In 1154, the Arab geographer Muhammad al-Idrisi described the former settlement of Tâbis (Tavi) as having a “beautiful castle and elevated fortress, with land for sowing and water. The Dittaino River rises in the area and flows east until it joins the Simeto, close to the coast”. Tavi probably stood where the oldest part of the town is now located, in the neighbourhood that hosts the Granfonte (1652), a monumental hydraulic structure housed in a Roman Baroque-style façade. Water flows from twenty-four cannons into the drinking trough below. From there, it flows to the back of the fountain, beyond the walls, to the wash houses, the mills, and small irrigation ditches, locally known as saje, of the fertile, irrigated fields, which were cultivated with cotton, hemp, flax and rice. Shaped like a long, elevated wall, the fountain is chiselled with arched niches that look out towards the evocative rural landscape below. The light is powerful here, amplified by the vast horizon – the true protagonist of the scene, with dazzling reflections throughout the day that reach their peak at sunset. In this expansive celebration of water, the first monumental fountain commissioned by Prince Branciforti takes the form of an elegant triumphal arch celebrating the birth of Crisa, the patron deity of the area, and is dedicated to the nymphs – aquatic deities of classical mythology and guardians of springs and sources.

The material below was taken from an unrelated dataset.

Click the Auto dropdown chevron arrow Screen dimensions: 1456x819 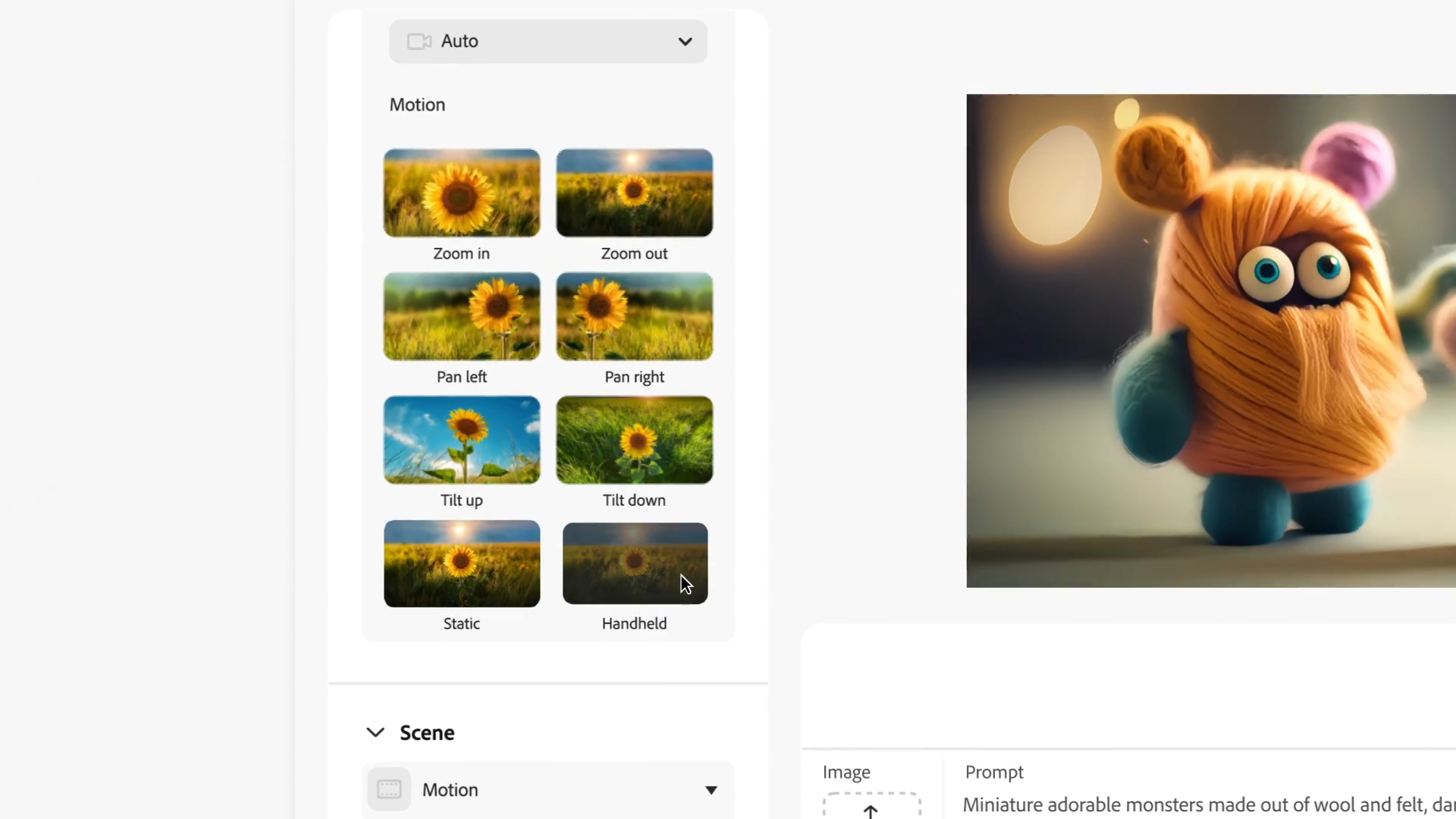pyautogui.click(x=685, y=41)
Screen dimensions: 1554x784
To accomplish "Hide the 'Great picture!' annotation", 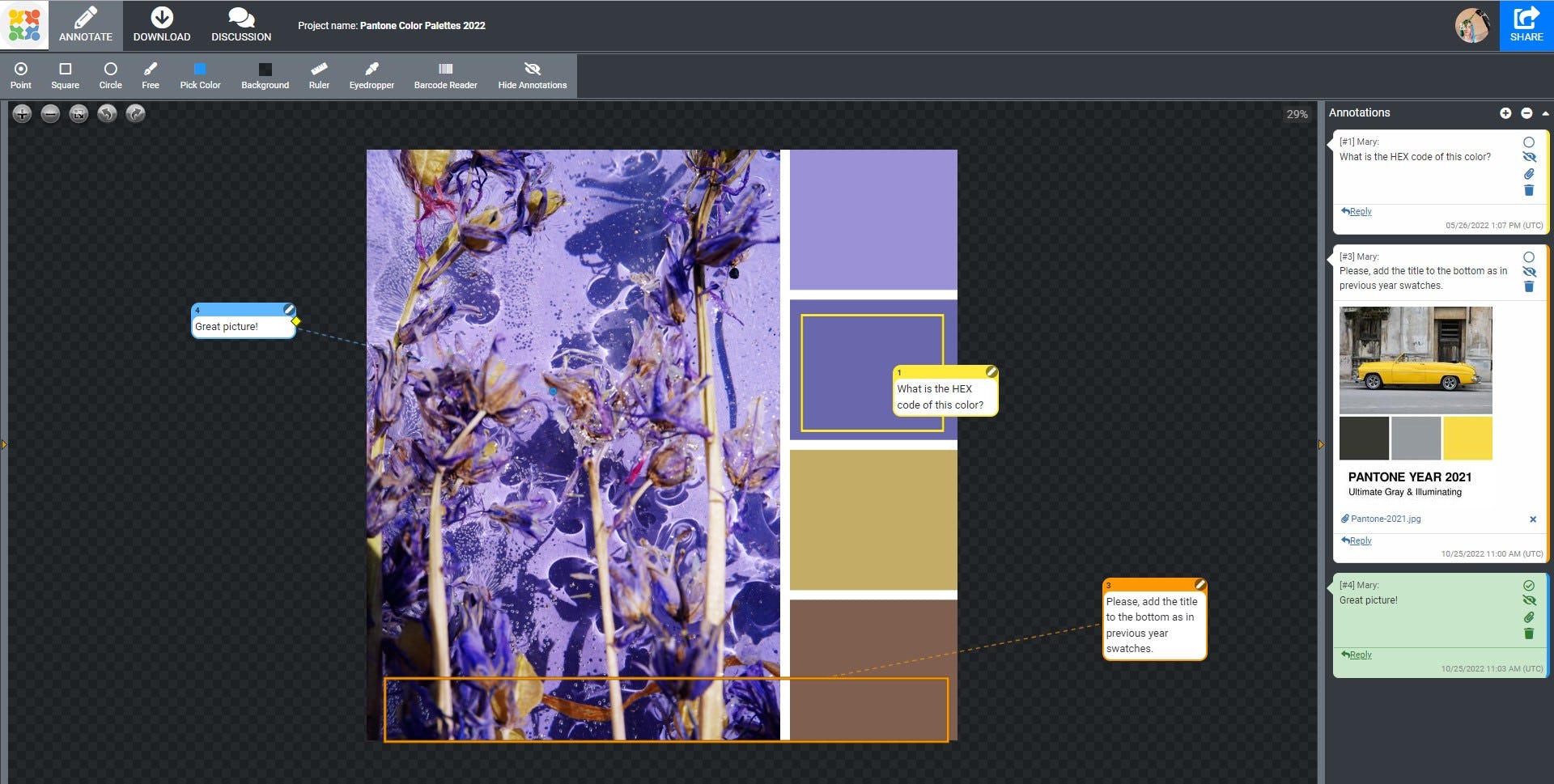I will [1530, 600].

Leonforte’s elegant urban layout reveals that, while its foundation was part of the Regnum Siciliae’s economic policy to increase agricultural production, particularly wheat, to meet growing demand, it was also influenced by the captivating beauty of the location. This inspired the creation of a prestigious feudal court around the magnificent Branciforti Palace, built on a bastion overlooking the Crisa Dittaino Valley and what was likely the original medieval centre of the hamlet of Tavi. The regular urban layout is shaped like a reclining man, whose cranial hemispheres correspond to the seats of the two powers: spiritual power, represented by the Cathedral of San Giovanni, and temporal power, represented by the feudal palace. The central square, now known as Piazza Margherita, represents the digestive organs, supported by the legs, the workforce of its colonists, extending across the broad opening that once existed in the area now known as u chianu de pipituna, a name likely derived from the Spanish Llano de los pedones. At the foot of the palace ramparts is a medieval neighbourhood with a winding layout, crossed by the royal Enna-Catania road, where the springs of the Crisa Dittaino meet.